Para aplicaciones "críticas", como la síntesis de genes subclonación , mutagénesis.. se recomienda la purificación por HPLC para oligos > 45 nucleótidos .
10. ¿Por qué el rendimiento de oligos con modificaciones es menor?
Muchas de las amiditas modificadas son menos estables y no acoplan de forma tan eficiente como las bases no modificadas (a pesar de que pueden usarse procedimientos de acoplamiento más largos, por lo tanto las secuencias incorrectas son más abundantes que en la síntesis normal. En consecuencia, la mayoría de los oligos modificados deberían ser purificados por HPLC para eliminar estas secuencias incorrectas. El rendimiento se reduce como consecuencia de la purificación. El producto final, aunque con un menor rendimiento, es mucho más puro y se asegura que el producto entregado tiene al 100 % modificado.
11. ¿Tiene mi oligo un grupo Fosfato en el extremo 5’?
Salvo que se solicite, los oligos se sintetizan sin ningún fosfato en 3'o 5'.Está disponible como una modificación adicional.
12. ¿Cómo son los pellets de oligonucleótidos?

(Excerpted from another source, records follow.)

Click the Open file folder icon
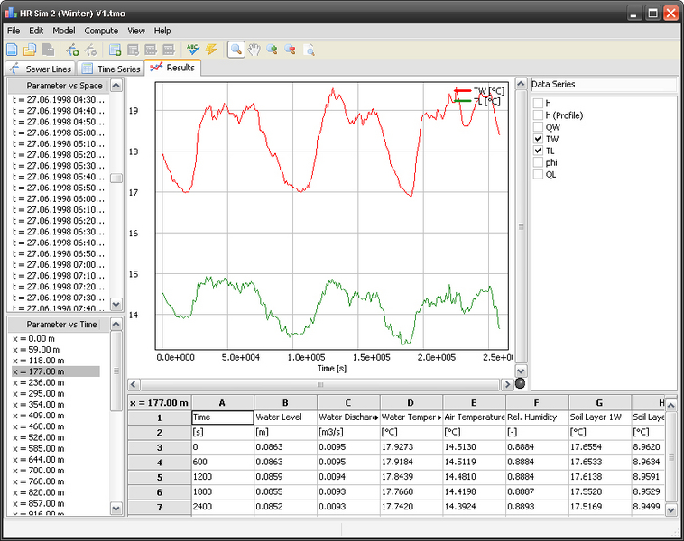Image resolution: width=684 pixels, height=541 pixels. click(x=30, y=50)
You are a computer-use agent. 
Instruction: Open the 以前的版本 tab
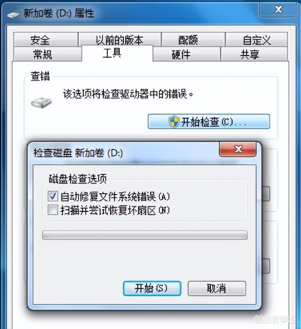pos(119,40)
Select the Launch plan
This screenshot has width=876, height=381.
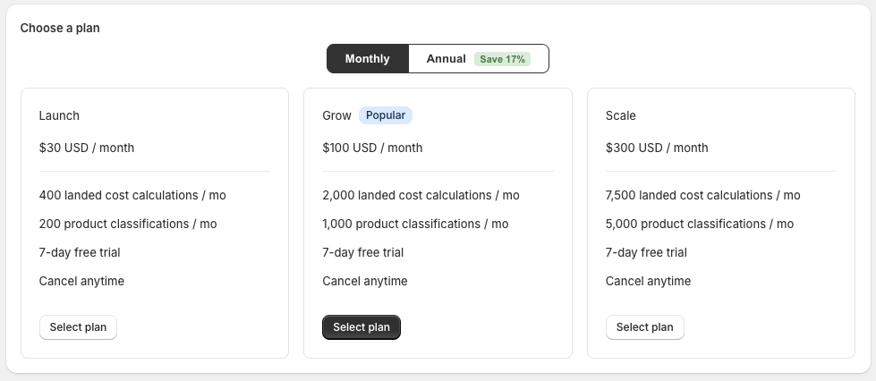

Hay un grado normal de variación en la apariencia de los pellets secos de oligonucleótidos suministrados. Variación en apariencia per se no indica un defecto de calidad. En general, la apariencia puede variar de polvo a hialoidea. El color de los pellets de oligos no modificados puede variar de transparente a blanquecino y amarillento a bronceado. Los pellets de oligonucleótidos marcados son de color de acuerdo con el tinte que lleven.
13. ¿En qué resuspendo mi oligo y que concentración debería hacer?
El agua purificada, el TE o cualquier tampón biológico son aceptables como diluyentes. El volumen de diluyente recomendado es de 100ml - 1 ml, la concentración en función de la aplicación que se utiliza y el rendimiento del producto resultante. Concentración estándar para PCR es de 0,1 mM.
14. ¿Cómo es mi oligo de estable una vez resuspendido?
Si se utiliza diluyente estéril para resuspender el oligo, será estable a 20 ° C durante varios días a semanas, si se mantiene a 4 ° C aproximadamente un mes. Si se almacena congelado a -20 ° C o -70 ° C, se mantendrá estable durante varios meses, incluso años. Se debe evitar reiteradas congelación-descongelación, ya que desnaturaliza el oligo. Evite el uso de agua destilada, ya que la solución puede llegar a un pH de 4.5.
Para oligonucleótidos modificados - especialmente para oligos con fluoroforos – además de los consejos anteriores también se debe minimizar la exposición a la luz.
15. ¿Qué documentación recibiré con mis oligos?.
La etiqueta en el tubo del oligo muestra información básica como el nombre de oligo, nombre de la persona que lo pidió, secuencia del oligo incluyendo modificaciones, oligo ID, cantidad de ADN ( OD260 ) , Tm , y el peso molecular.
Además usted recibirá una hoja de datos técnicos que contiene información más detallada sobre las propiedades físico- químicas del oligo, como la composición de bases, contenido en GC, escala de síntesis, el grado de purificación, control de calidad y estado del envío. Si se ha pedido la purificación HPLC también recibirá una copia impresa del cromatograma preparativo.
Si bien, todos y cada oligo pasan por MALDI o ESI-ToF antes de enviarlos, la documentación solamente se proporcionará si se solicita en el momento de la realización del pedido. Se pueden aplicar cargos adicionales. La siguiente terminología se utiliza para diferenciar entre las opciones de control de calidad que se ofrecen, incluyendo la cobertura respectiva documentación en nuestros formularios de pedido y en el apoyo a los documentos entregados con los productos:
Mass Check
El control de calidad estándar que se hace a cada oligo. Sin documentación impresa/pdf proporcionado. Gratis.
MALDI-ToF
Solo se hace bajo pedido. Se aplican cargos adicionales.
ESI-ToF
Solo se hace bajo pedido. Se aplican cargos adicionales.
Mass Check + Analytical HPLC
Solo se hace bajo pedido. Se aplican cargos adicionales.